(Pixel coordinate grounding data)
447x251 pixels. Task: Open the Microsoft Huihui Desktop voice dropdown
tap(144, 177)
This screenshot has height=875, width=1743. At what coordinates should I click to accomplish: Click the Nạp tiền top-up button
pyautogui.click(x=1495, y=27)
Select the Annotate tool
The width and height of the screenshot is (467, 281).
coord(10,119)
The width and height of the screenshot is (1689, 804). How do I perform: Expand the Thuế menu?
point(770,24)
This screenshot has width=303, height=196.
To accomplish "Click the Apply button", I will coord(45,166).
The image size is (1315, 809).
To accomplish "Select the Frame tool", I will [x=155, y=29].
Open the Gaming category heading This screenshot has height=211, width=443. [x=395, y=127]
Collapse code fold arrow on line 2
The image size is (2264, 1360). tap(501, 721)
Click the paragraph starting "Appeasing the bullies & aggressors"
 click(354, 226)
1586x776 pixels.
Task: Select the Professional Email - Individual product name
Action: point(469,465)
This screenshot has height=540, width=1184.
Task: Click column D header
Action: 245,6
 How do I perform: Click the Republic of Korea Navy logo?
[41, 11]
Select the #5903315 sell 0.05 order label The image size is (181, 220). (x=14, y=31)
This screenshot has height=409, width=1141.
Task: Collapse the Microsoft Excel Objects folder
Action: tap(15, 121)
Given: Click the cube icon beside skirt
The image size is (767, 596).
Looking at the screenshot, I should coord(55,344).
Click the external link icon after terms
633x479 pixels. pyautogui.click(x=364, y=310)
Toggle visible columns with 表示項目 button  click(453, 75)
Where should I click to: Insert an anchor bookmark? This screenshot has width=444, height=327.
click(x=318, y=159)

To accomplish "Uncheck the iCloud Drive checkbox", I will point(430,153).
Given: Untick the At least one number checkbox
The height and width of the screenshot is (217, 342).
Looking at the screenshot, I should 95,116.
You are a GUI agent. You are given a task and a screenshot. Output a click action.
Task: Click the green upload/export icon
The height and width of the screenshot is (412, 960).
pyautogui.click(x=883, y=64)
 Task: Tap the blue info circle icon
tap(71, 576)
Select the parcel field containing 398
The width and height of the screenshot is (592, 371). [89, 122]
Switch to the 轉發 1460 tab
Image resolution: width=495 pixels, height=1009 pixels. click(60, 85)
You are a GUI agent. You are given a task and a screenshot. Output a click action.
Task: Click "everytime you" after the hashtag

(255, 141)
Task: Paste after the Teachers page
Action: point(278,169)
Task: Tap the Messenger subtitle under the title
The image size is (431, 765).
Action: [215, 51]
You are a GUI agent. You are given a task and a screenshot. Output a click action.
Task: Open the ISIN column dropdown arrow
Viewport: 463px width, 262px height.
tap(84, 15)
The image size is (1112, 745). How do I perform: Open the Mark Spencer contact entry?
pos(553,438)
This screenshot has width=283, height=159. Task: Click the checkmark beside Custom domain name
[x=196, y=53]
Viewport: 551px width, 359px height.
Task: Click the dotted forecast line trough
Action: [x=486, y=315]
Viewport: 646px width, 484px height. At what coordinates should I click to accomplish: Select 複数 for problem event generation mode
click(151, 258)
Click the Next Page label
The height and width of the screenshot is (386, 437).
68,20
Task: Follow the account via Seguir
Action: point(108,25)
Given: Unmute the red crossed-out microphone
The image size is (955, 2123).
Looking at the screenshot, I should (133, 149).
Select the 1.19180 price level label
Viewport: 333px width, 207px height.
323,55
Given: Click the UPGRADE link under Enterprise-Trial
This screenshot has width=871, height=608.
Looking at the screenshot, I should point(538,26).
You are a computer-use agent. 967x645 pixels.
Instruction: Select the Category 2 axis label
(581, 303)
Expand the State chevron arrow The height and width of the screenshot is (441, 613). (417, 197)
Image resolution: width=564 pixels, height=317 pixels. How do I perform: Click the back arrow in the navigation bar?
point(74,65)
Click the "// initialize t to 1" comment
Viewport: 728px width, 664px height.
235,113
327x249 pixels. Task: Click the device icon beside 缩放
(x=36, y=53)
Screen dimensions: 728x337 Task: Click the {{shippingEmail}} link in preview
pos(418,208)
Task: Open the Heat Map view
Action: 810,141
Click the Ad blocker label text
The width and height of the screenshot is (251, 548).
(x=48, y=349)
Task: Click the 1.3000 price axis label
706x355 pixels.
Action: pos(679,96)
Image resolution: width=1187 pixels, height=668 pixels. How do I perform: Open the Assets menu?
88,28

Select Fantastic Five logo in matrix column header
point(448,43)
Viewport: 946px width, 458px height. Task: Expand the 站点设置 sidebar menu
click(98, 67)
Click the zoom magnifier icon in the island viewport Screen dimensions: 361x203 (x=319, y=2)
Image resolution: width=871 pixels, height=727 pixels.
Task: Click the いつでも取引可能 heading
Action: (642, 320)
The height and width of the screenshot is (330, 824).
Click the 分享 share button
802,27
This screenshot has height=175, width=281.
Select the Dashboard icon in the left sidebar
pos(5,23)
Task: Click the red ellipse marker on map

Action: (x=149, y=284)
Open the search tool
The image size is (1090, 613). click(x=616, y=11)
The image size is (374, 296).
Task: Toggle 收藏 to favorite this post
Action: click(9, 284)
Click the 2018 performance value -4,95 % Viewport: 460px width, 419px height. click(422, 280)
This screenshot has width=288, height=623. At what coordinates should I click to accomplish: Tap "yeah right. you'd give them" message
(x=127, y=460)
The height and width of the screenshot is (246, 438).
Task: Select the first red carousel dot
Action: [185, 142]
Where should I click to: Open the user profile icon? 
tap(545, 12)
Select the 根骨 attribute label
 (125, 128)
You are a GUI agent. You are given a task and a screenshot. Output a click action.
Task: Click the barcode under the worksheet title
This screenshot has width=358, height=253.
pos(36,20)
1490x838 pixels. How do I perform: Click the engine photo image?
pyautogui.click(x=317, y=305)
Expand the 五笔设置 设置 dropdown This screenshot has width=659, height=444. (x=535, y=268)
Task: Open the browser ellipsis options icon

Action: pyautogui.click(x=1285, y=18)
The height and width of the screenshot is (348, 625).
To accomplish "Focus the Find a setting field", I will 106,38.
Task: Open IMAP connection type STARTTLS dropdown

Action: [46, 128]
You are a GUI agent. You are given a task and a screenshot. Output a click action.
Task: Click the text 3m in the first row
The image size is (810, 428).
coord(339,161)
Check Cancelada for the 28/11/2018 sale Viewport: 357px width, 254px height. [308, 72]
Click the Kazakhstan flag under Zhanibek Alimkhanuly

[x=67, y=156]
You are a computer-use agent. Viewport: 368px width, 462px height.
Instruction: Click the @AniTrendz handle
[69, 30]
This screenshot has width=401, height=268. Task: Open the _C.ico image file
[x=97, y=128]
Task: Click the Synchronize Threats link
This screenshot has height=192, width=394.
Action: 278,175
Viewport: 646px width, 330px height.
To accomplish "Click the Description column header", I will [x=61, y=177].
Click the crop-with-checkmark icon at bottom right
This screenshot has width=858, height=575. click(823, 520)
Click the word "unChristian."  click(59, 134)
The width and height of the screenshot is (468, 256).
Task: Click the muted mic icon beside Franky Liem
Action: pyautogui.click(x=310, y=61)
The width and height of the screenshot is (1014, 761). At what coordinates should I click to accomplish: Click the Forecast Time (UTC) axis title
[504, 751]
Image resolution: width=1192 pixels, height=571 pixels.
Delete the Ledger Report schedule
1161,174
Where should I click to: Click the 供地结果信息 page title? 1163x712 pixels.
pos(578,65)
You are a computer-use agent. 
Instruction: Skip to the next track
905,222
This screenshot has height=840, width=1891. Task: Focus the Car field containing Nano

* Problem description
Would you copy, unchanged, the stretch of the records above that begins at the line containing "Where should I click to: Insert" and ends at the line containing "Task: Click the green upload/export icon", and only that?

* Exercise response
Where should I click to: Insert an anchor bookmark? This screenshot has width=444, height=327.
click(x=318, y=159)

To accomplish "Uncheck the iCloud Drive checkbox", I will point(430,153).
Given: Untick the At least one number checkbox
The height and width of the screenshot is (217, 342).
Looking at the screenshot, I should 95,116.
You are a GUI agent. You are given a task and a screenshot. Output a click action.
Task: Click the green upload/export icon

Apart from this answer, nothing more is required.